Extracted information -
********************
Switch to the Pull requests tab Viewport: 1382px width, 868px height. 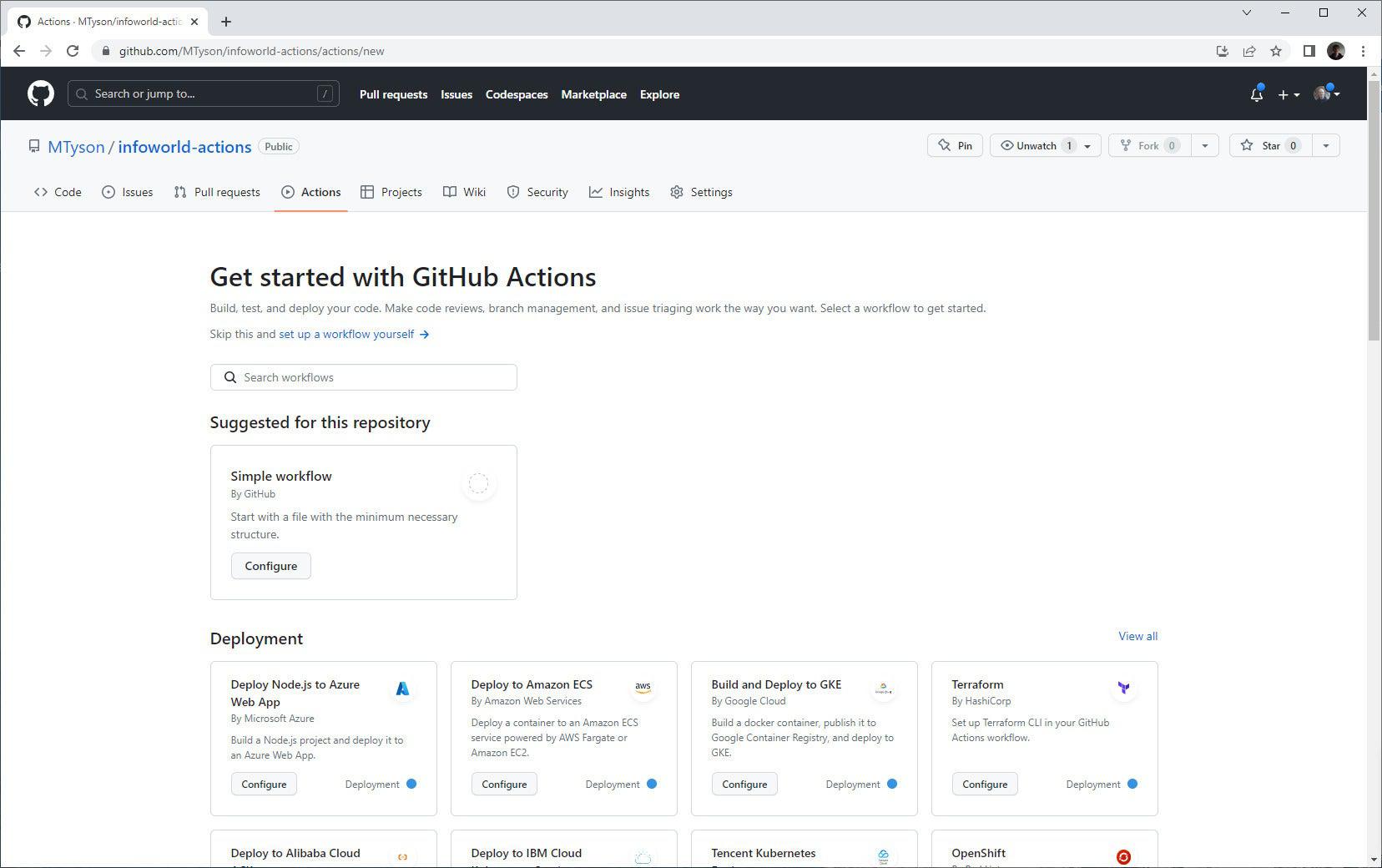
********************
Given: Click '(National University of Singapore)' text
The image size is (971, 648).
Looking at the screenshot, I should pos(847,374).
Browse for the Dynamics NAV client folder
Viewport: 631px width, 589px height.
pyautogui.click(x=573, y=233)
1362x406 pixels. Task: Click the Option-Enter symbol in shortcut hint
********************
What to produce - Lay out the records as a Markdown table with the columns Row and Line, starting with the line containing "Browse for the Dynamics NAV client folder" and going on through the line containing "1362x406 pixels. Task: Click". Leave out any blank lines.

Problem solution -
| Row | Line |
|---|---|
| 1 | Browse for the Dynamics NAV client folder |
| 2 | Viewport: 631px width, 589px height. |
| 3 | pyautogui.click(x=573, y=233) |
| 4 | 1362x406 pixels. Task: Click the Option-Enter symbol in shortcut hint |